Exclusive Interview With Michel De Hey

Rotterdam’s pride Michel de Hey is, in no small part, responsible for the city’s now vibrant house and techno scene. For over more then two decades he has championed the best the genre has to offer through his own tight DJ sets, radio shows, productions and, of course, courtesy of his own labels including HEY! and the late EC Records.  From funky house to big rolling techno via everything in between, de Hey can do it all.

With his talent as a producer, skills behind the decks and a variety of different genres, Michel opened the door to techno and tech house for a major crowd of lovers throughout almost 30 years. And he still does so today. He succeeded to get a solid reputation abroad through his excellent DJ performances at clubs, parties and festival events across the globe! Together with his ever so popular radio show HEY!Muzik which by now is broadcasted in more then 10 countries.

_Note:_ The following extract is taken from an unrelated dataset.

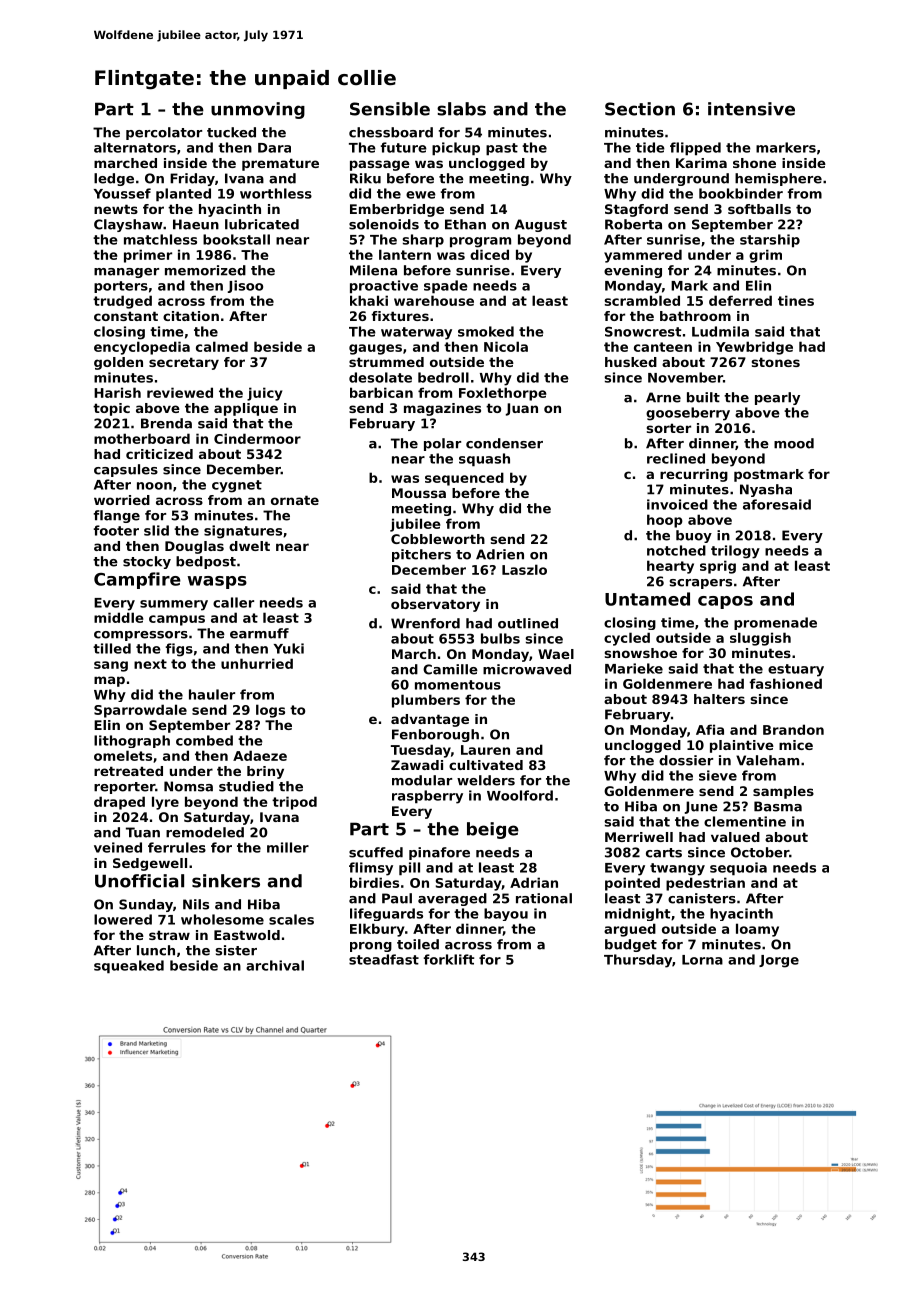 Image resolution: width=924 pixels, height=1308 pixels. What do you see at coordinates (702, 898) in the screenshot?
I see `canisters` at bounding box center [702, 898].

His own productions have joined the dots between sleek and stripped back techno, groove laden minimal and more propulsive tech house. Labels to have released these sounds include EC Records, Circle Music, DFTD as well as Noir and Bedrock Records, with in-the-know DJ’s always playing his records all over the world.

So too does the man himself tour, regularly playing top clubs and festivals like Womb, Japan, Circo Loco and Space in Ibiza, Weekend in Berlin, Mysteryland USA and many others across Europe and the Middle East, including the upcoming Amsterdam-based Free Your Mind on 6 June, 2015. Given Michel’s ability to thread together so many styles and sounds on dancefloors everywhere it’s no wonder he has mixed many compilation CDs in his time like No Nonsense, Technological Elements, Impulz, Dance Valley on Ibiza and many more.

“I really can’t see myself doing something that would make me happier than this. If they have to push me behind the decks on a wheeled walker, so be it.”

How was your musical upbringing?
There wasn’t any. My dad didn’t have any records or tapes. When he was moody he sang Edith Piaf, but that’s about it. My siblings had some singles – any young people reading this and don’t know what singles look like, they’re tiny vinyl records – but mainly for radio.

Back in the day, you had these local pirate radio stations and that’s actually where I developed my taste in dance music. Most of them were dedicated in playing specific genres like Disco or Italo. You didn’t have Shazam or anything, so the records were nothing short of a mystery and you’d have to go to a record store and hope they were nice enough to help you in your quest to find that specific record. I still bump in to records from those days that I remember hearing on those pirate radio stations.

Before I got into DJing I was already making mixtapes for school parties. I was about 11 years old; a friend and me would record it the day before. Of course they sounded awful, no actual mixing, but I really enjoyed making it and could’ve been my gateway into DJing.

So how did your parents react when you told them you wanted to focus on DJing?
My parents weren’t really excited. I started mixing when I was studying economics in university; shortly thereafter I went for English. You see, I’m from a big family: 8 siblings and all have been successful in acquiring their academic degree, well except for me. I couldn’t really find my way in university and was already playing enough gigs to get by. So, after a while I dropped out to give it a shot in being a full time DJ.

Your focus was on DJing, so how come you suddenly had that hit record ‘Break’?
I worked at Midtown Records where I met guys like Secret Cinema and Paul Elstak, who is now known as a hardcore DJ but used to be a real connoisseur in house music, and learnt a lot from them.

Midtown wanted to start a label and asked me if I had any tracks for them. I only bought an old sampler a year before, so it was amazing to see that my second record on Midtown was picked up in the States. At first I didn’t even know how well the record did. By coincidence, I opened the [Billboard] magazine and there it was, my name and record in their top 10.

I wasn’t really busy with things like that and didn’t regard myself as a good producer; I was better at recognising quality than making it. I just rammed things into the sampler. I had ideas that were good, but the execution wasn’t.

Being in the Dutch house/techno scene for such a long time, how do you stay relevant?
Of course I’m almost part of the first generation of DJ’s but I still play for young crowds. I still manage to find an audience even though your dad or mom might’ve danced in the same club, to the tunes I was playing. It’s fun to see people from that age still going to clubs, but those aren’t frequent clubbers. It’s the young crowd that goes to the club every single weekend that I play for. That is what staying relevant is all about: having an audience. I also host a radio show on Fresh FM; have my own label and club night; still doing remixes here and there; and, of course, I still love what I’m doing.

I still enjoy DJing so much! Last time at Winkel van Sinkel I had to play after Andre Galluzzi. Normally I’m not a big fan of the “graveyard shift”, but this was something else. The vibe in that place seemed like it would last forever. I really can’t see myself doing something that would make me happier than this. If they have to push me behind the decks on a wheeled walker, so be it.